Program ini dijalankan melalui kerja sama dengan Yayasan Pembina Penderita Celah Bibir dan Langit-Langit Bandung. Dukungan juga datang dari sejumlah perusahaan, antara lain Bank Kalbar, Cargill, Borneo Alumina Prima, Permata Sawit Mandiri, Gobel Dharma Sarana Karya, Julvan Teruna, serta mitra lainnya.
Kegiatan dibuka oleh Sekretaris Daerah Ketapang, Repalianto, yang hadir mewakili bupati.

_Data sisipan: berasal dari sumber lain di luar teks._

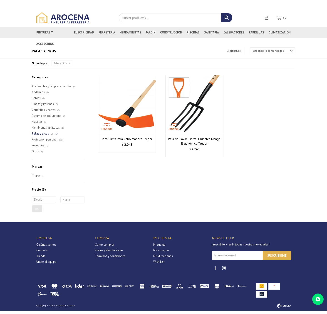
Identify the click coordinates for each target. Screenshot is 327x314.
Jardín (151, 35)
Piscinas (193, 35)
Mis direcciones (163, 259)
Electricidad (84, 35)
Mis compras (161, 253)
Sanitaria (211, 35)
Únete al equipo (46, 264)
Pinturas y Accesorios (45, 37)
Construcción (171, 35)
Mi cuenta (159, 247)
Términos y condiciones (110, 259)
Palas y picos (60, 66)
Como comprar (104, 247)
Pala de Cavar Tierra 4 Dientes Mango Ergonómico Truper (194, 144)
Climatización (280, 35)
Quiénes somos (46, 247)
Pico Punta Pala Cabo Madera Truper (127, 142)
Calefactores (233, 35)
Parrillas (256, 35)
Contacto (42, 253)
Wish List (158, 264)
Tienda (40, 259)
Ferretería (107, 35)
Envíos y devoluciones (109, 253)
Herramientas (130, 35)
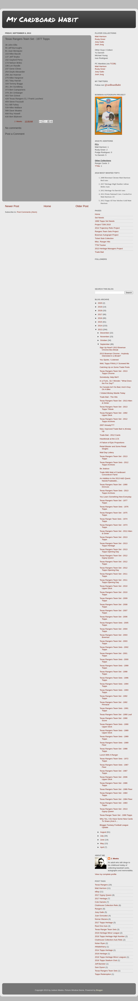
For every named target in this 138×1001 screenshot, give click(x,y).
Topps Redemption (103, 974)
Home (47, 206)
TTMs (97, 166)
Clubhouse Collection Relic (106, 905)
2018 (100, 310)
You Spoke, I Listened (109, 360)
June (102, 840)
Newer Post (12, 206)
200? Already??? (107, 425)
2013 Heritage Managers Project (109, 248)
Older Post (82, 206)
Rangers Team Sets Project (106, 231)
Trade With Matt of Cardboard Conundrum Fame (112, 473)
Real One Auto (101, 926)
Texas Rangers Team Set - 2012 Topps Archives (114, 420)
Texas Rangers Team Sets (106, 971)
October (104, 340)
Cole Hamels (100, 902)
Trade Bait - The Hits (109, 397)
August (103, 832)
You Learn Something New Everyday (115, 497)
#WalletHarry (100, 947)
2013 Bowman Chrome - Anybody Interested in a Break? (114, 354)
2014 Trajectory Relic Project (107, 228)
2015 (100, 322)
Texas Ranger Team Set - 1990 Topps (116, 815)
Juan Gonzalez (101, 916)
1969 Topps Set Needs (104, 221)
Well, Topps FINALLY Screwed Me (114, 363)
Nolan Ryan (100, 943)
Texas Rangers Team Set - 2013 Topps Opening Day (114, 550)
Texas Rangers (101, 885)
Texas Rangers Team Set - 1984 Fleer (116, 799)
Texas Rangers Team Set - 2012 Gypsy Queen (114, 556)
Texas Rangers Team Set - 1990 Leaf (116, 714)
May (102, 843)
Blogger (99, 990)
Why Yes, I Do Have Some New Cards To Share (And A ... (116, 820)
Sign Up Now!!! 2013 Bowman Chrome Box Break (113, 348)
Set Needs (99, 218)
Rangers (98, 909)
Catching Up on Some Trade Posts (115, 367)
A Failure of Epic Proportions (112, 442)
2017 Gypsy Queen (103, 895)
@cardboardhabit (113, 85)
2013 (100, 329)
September (105, 344)
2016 (100, 318)
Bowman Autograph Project (106, 235)
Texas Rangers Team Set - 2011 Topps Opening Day (114, 581)
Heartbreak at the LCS (109, 439)
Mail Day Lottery (107, 452)
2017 (100, 314)
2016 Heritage (101, 954)
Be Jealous (104, 468)
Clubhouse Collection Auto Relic (108, 940)
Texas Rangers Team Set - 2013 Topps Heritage (114, 544)
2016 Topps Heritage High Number (110, 936)
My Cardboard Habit (41, 19)
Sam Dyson (100, 967)
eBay (97, 892)
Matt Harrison (101, 36)
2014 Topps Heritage (104, 950)
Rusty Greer (100, 39)
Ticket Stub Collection (104, 238)
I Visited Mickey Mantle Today (112, 393)
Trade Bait (99, 252)
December (105, 333)
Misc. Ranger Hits (102, 242)
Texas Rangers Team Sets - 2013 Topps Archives (114, 491)
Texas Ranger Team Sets (106, 929)
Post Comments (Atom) (27, 212)
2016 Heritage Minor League (107, 933)
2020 (100, 303)
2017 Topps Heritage (104, 922)
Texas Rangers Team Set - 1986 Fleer (116, 789)
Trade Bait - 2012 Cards (110, 435)
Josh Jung (99, 44)
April (102, 847)
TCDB (112, 64)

Ia menyampaikan apresiasi atas inisiatif rumah sakit serta keterlibatan para mitra dalam pelaksanaan program tersebut.
Kolaborasi turut melibatkan Departemen Bedah Mulut dan Maksilofasial Fakultas Kedokteran Gigi Universitas Padjadjaran serta Smile Train Indonesia.
Repalianto menekankan bahwa kelainan celah bibir dan langit-langit bukan persoalan ringan karena dapat menyebabkan anak kesulitan makan, gangguan bicara, hingga hambatan tumbuh kembang. Kondisi tersebut juga dapat menimbulkan beban psikologis, terutama bagi keluarga yang memiliki keterbatasan biaya dan akses layanan kesehatan.
Menurutnya, program operasi ini diharapkan menjadi solusi nyata bagi pasien. “Karena itu, kegiatan ini memberi solusi nyata dan harapan baru. Bukan sekadar operasi, tapi memulihkan kepercayaan diri dan kualitas hidup,” ujarnya.
Pemkab Ketapang berharap manfaat operasi bibir sumbing dapat langsung dirasakan pasien sekaligus menjadi bagian dari program kesehatan berkelanjutan di Ketapang.